SIBU: The Sarawak United Peoples’ Party (SUPP) Youth Wing has reaffirmed its firm support for the government’s escalating efforts to curtail the rising tide of vaping, particularly among young people in Malaysia and called on authorities to redouble educational outreach and enforcement, commensurate with recent tax increases on vaping liquids.
Chairman of SUPP Youth, Cr Kevin Lau Kor Jie voiced full backing for the government’s direction, asserting that the current strategy while welcome must be ramped up to meet the scale of the problem.
“We applaud the government’s recent increases in excise and regulatory measures on vaping liquids. This shows seriousness,” said Lau in a press statement on Wednesday.
“But tax hikes alone will not solve the crisis. We must increase by ten-fold our efforts in education, prevention, surveillance, and enforcement, or risk seeing Malaysia’s youth become the next generation harmed by nicotine addiction and long-term health damage.
“If we raise taxes on vaping liquid tenfold to discourage usage, we must raise our public education, inspection capacity, enforcement budgets, and prosecution readiness by the same factor. Anything less is a mismatch and a potential failure,” he said.
According to Lau, areas that require tenfold boosts include public education campaigns, schools and community outreach, inspection, surveillance, and monitoring, legal and judicial readiness and support for cessation programmes.
“We cannot treat young vapers merely as wrongdoers; many started unaware of the dangers. We need intervention, counselling, and safe pathways to quit, not just punishment,” he said.
“We support the government’s vision of eventually banning vaping, however, as they manoeuvre in that direction, the current emphasis would need to be focused on the foundational infrastructure of education, enforcement and public awareness. A sudden ban needs to be supported by groundwork otherwise pushing the trade fully underground and creating black-market chaos.”
He added that globally, health professionals are sounding the alarm.

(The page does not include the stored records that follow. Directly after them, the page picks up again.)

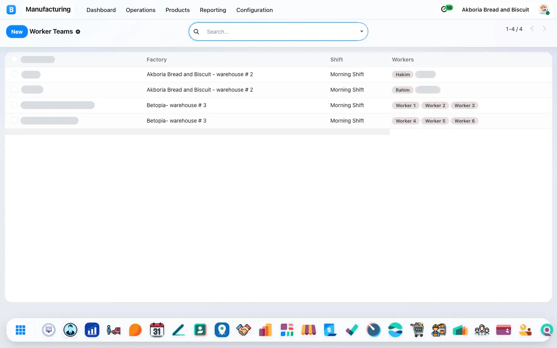Launch the handshake CRM app icon

244,330
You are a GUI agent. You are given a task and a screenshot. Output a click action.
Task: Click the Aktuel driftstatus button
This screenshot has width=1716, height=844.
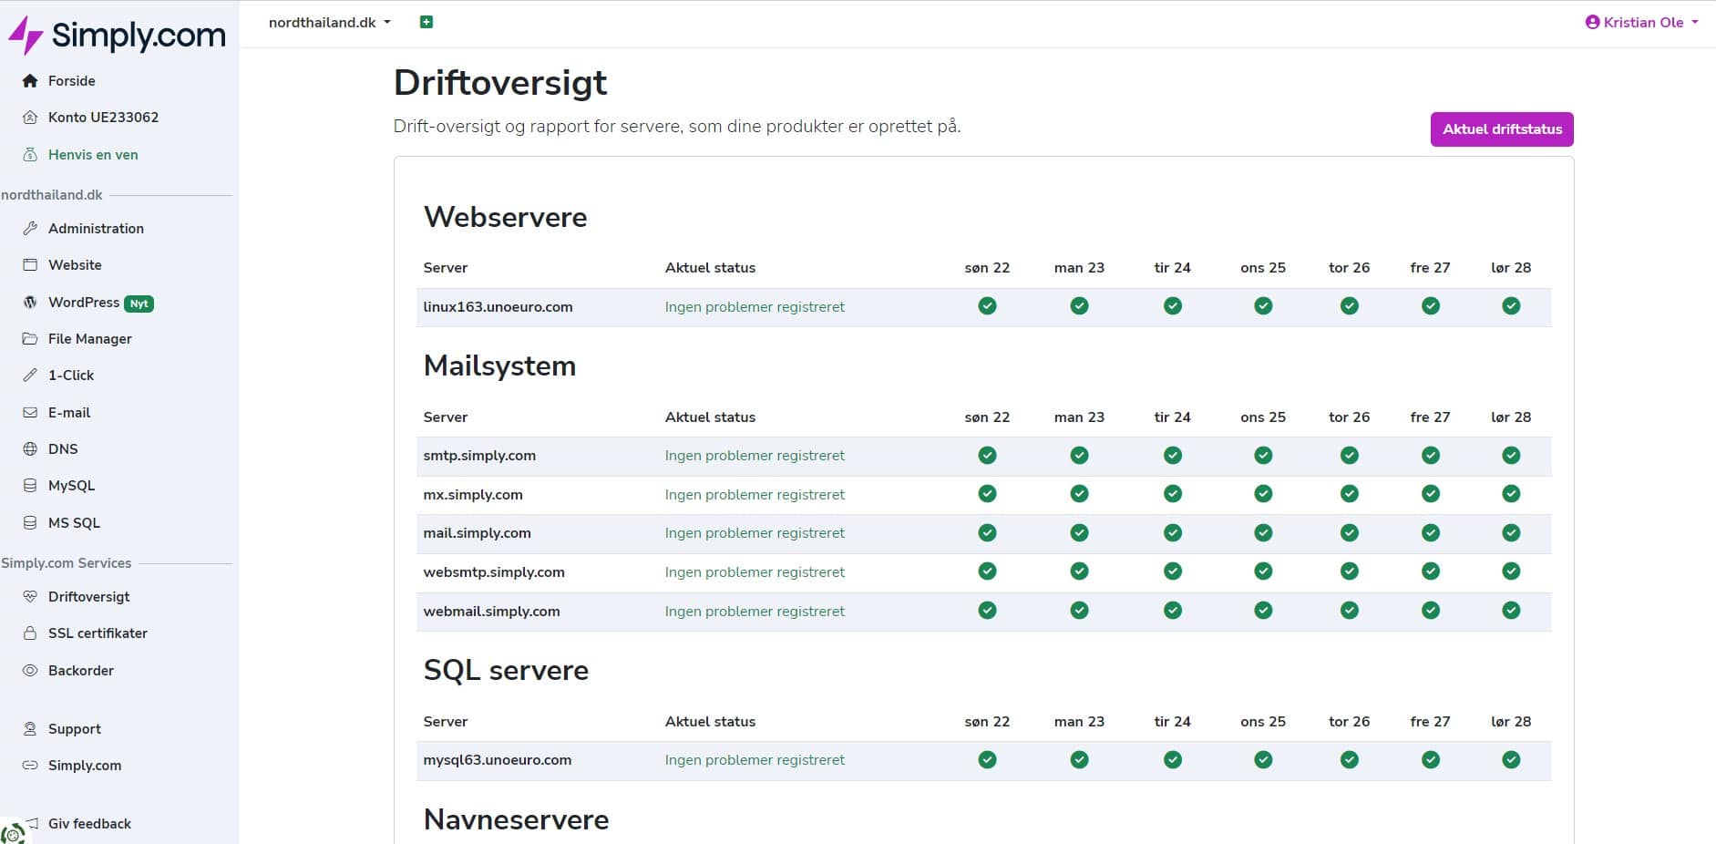click(x=1502, y=129)
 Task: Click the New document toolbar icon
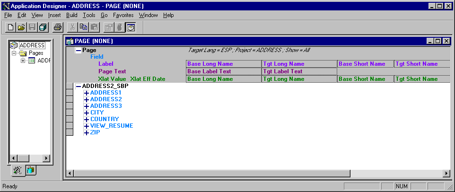click(x=11, y=27)
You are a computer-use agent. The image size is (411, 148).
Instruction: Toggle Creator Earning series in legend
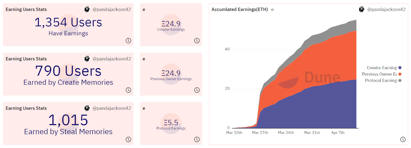[x=382, y=68]
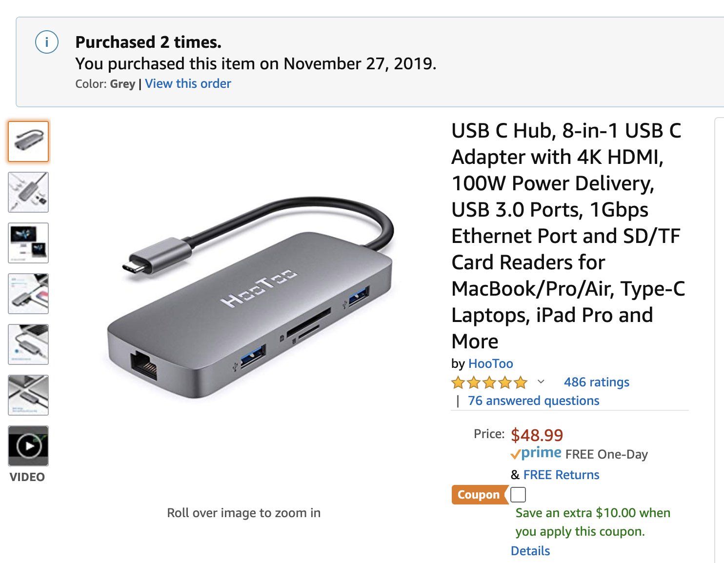Select the sixth product thumbnail
Screen dimensions: 724x563
tap(28, 395)
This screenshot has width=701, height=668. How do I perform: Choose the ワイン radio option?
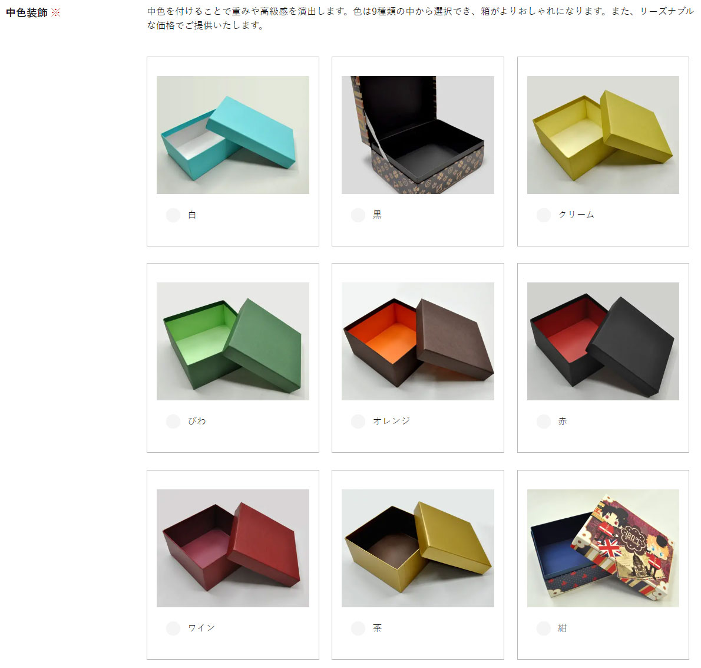point(173,628)
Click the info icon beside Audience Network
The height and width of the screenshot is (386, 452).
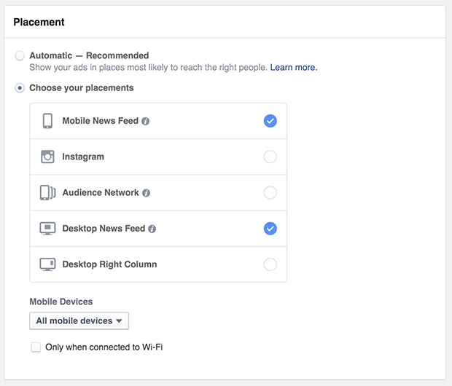click(x=146, y=193)
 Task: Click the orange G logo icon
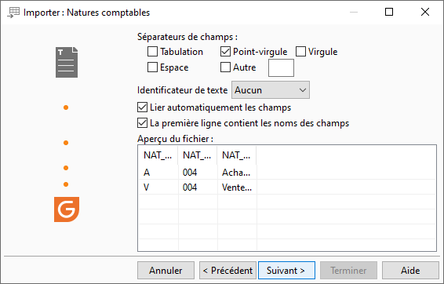click(67, 209)
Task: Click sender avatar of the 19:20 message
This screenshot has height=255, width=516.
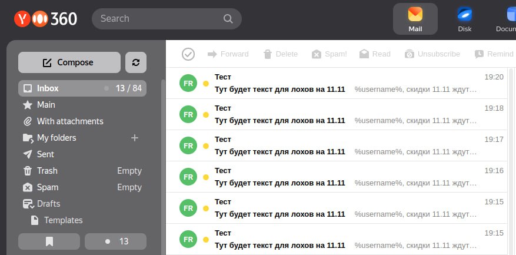Action: coord(188,83)
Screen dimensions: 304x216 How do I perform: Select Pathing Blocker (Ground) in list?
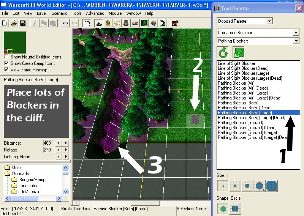241,123
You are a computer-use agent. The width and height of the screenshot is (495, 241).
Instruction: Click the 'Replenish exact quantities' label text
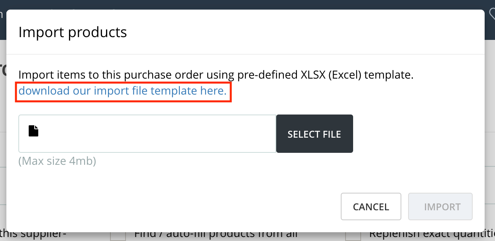point(430,235)
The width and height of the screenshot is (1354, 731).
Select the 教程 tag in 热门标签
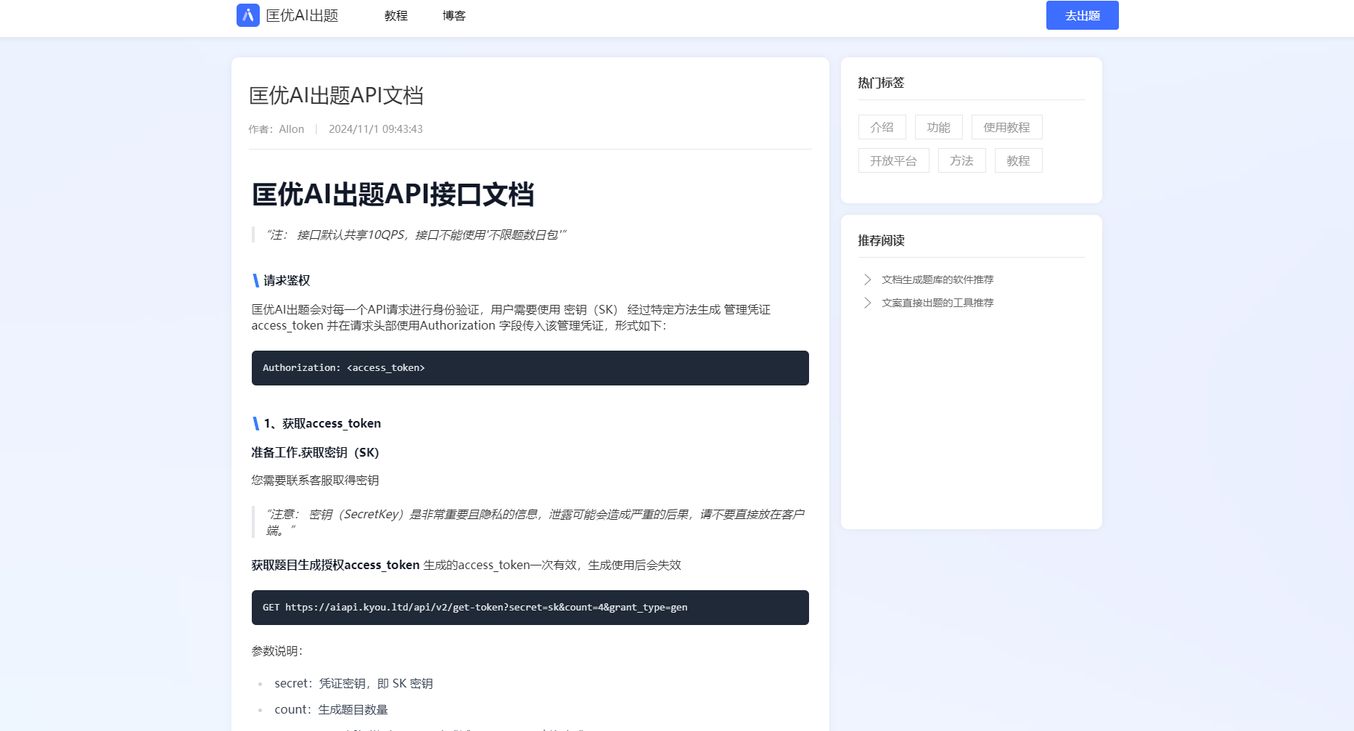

Numerous studies now signal that vaping is far from harmless, especially for adolescents and young adults.
Medical experts warn that nicotine exposure during adolescence can impair brain development, exacerbate risks of addiction, and lead to long-term cognitive and cardiovascular harm.
At the European Society of Cardiology Congress in 2025, doctors highlighted research linking vaping to increased arterial stiffness, elevated blood pressure, and a nearly 32 per cent higher risk of stroke effects especially worrisome for developing bodies and cardiovascular systems.
“When youth are armed with knowledge with the understanding of health risks caused by e-cigarettes and vapes, they would be less vulnerable to peer pressure and empower our youth to stay away from potentially drug-laced vapes protecting our future generations,” he said.